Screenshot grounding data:

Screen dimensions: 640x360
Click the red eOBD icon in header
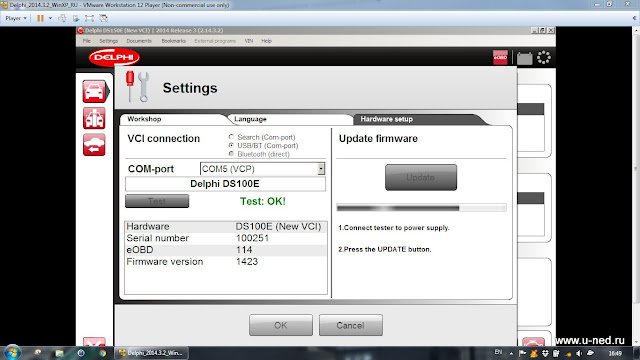point(500,58)
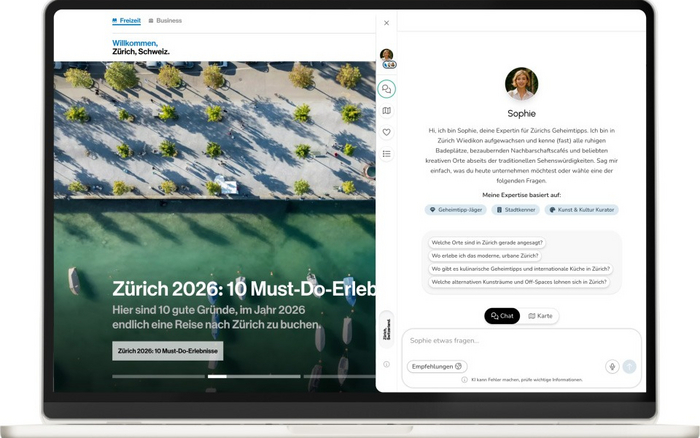Viewport: 700px width, 438px height.
Task: Select the Freizeit tab
Action: click(127, 20)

Exercise instructions:
Skip the pictures and transcribe the rest of the records exactly.

Exercise answer:
Screen dimensions: 640x360
Click the red eOBD icon in header
point(500,58)
Viewport: 700px width, 438px height.
Task: Select the Freizeit tab
Action: click(127, 20)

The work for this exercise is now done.